● Your task: Reading through the lines below, count those that include the string "computer"; the answer is that number and nothing else.

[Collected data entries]
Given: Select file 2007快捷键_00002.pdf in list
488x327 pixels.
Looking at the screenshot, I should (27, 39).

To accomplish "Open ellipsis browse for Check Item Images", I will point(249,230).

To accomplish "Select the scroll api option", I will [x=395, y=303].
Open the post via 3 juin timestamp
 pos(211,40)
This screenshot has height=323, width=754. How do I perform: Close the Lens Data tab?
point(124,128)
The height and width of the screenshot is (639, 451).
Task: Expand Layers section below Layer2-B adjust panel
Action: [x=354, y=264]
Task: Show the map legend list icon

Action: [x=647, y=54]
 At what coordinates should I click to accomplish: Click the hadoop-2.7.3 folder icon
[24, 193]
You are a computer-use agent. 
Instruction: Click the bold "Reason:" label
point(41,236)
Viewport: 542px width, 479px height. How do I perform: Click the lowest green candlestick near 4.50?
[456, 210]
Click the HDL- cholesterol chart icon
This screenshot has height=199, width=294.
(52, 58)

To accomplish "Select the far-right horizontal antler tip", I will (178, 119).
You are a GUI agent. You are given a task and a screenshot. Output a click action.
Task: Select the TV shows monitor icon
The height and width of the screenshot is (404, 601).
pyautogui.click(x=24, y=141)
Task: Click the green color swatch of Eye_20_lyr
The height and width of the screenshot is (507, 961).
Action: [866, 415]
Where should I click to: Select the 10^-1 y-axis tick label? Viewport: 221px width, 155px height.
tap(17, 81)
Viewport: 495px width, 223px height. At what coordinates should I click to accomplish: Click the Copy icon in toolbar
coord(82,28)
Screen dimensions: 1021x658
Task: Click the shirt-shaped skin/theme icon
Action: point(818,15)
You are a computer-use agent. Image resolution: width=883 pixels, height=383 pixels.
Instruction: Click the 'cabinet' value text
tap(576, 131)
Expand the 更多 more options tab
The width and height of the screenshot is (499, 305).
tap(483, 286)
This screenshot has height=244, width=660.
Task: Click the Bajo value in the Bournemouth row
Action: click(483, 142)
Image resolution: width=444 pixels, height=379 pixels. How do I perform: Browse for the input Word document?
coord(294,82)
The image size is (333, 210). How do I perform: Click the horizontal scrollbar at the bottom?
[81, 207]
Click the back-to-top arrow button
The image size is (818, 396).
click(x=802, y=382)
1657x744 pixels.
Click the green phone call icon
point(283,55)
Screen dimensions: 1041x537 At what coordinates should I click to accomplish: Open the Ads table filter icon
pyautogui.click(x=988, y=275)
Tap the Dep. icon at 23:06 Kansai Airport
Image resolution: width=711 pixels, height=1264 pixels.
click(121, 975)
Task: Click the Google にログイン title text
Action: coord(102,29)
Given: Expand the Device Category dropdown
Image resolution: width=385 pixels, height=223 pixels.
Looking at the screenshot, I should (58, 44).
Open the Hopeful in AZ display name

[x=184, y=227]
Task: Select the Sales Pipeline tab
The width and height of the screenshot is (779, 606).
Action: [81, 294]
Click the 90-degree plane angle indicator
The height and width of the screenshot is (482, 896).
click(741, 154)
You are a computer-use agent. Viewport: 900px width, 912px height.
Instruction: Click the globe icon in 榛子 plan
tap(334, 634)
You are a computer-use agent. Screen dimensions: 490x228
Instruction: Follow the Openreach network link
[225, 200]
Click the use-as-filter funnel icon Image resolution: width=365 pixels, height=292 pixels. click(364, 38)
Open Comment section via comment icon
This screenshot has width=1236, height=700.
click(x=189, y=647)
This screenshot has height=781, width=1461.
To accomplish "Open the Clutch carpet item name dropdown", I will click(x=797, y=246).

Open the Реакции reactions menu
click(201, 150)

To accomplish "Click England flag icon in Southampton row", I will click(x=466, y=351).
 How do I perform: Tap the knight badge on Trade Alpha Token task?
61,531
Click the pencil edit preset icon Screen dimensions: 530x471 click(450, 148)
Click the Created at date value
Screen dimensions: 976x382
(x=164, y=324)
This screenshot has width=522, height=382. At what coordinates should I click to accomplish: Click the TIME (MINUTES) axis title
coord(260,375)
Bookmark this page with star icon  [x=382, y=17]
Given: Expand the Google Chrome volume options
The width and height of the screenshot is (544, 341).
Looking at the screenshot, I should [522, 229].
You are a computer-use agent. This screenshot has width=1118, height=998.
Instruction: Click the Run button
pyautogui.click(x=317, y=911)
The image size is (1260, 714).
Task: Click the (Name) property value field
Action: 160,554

● Final answer: 5